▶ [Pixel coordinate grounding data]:
------------

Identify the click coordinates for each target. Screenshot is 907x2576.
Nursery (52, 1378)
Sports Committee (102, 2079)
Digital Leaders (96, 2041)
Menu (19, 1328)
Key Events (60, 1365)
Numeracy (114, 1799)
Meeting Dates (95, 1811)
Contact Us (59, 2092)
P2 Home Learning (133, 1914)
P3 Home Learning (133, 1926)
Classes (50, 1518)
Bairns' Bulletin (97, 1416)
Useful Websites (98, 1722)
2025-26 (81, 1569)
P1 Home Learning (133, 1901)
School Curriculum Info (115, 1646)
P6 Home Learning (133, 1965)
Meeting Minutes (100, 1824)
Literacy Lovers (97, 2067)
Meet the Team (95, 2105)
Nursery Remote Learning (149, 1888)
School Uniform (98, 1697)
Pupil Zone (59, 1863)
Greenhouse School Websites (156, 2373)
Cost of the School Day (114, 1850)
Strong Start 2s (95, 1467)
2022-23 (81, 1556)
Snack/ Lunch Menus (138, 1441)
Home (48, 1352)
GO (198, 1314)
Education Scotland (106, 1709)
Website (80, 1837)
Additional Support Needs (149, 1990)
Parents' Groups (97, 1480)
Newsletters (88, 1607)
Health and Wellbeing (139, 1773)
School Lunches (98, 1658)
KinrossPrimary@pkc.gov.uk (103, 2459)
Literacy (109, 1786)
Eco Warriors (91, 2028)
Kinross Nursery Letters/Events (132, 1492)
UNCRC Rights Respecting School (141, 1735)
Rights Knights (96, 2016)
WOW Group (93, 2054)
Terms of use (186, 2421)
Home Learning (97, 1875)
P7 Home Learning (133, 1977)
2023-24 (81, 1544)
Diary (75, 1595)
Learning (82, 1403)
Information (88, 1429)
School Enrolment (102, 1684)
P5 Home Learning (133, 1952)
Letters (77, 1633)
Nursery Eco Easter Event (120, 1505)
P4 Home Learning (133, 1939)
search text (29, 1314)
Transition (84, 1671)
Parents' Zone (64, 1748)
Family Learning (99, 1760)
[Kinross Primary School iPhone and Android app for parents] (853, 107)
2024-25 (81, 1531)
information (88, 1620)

------------

Above are the records; copy exactly the lines from the line with "Meeting Minutes (100, 1824)" through the line with "Literacy (109, 1786)", both included.

Meeting Minutes (100, 1824)
Literacy Lovers (97, 2067)
Meet the Team (95, 2105)
Nursery Remote Learning (149, 1888)
School Uniform (98, 1697)
Pupil Zone (59, 1863)
Greenhouse School Websites (156, 2373)
Cost of the School Day (114, 1850)
Strong Start 2s (95, 1467)
2022-23 (81, 1556)
Snack/ Lunch Menus (138, 1441)
Home (48, 1352)
GO (198, 1314)
Education Scotland (106, 1709)
Website (80, 1837)
Additional Support Needs (149, 1990)
Parents' Groups (97, 1480)
Newsletters (88, 1607)
Health and Wellbeing (139, 1773)
School Lunches (98, 1658)
KinrossPrimary@pkc.gov.uk (103, 2459)
Literacy (109, 1786)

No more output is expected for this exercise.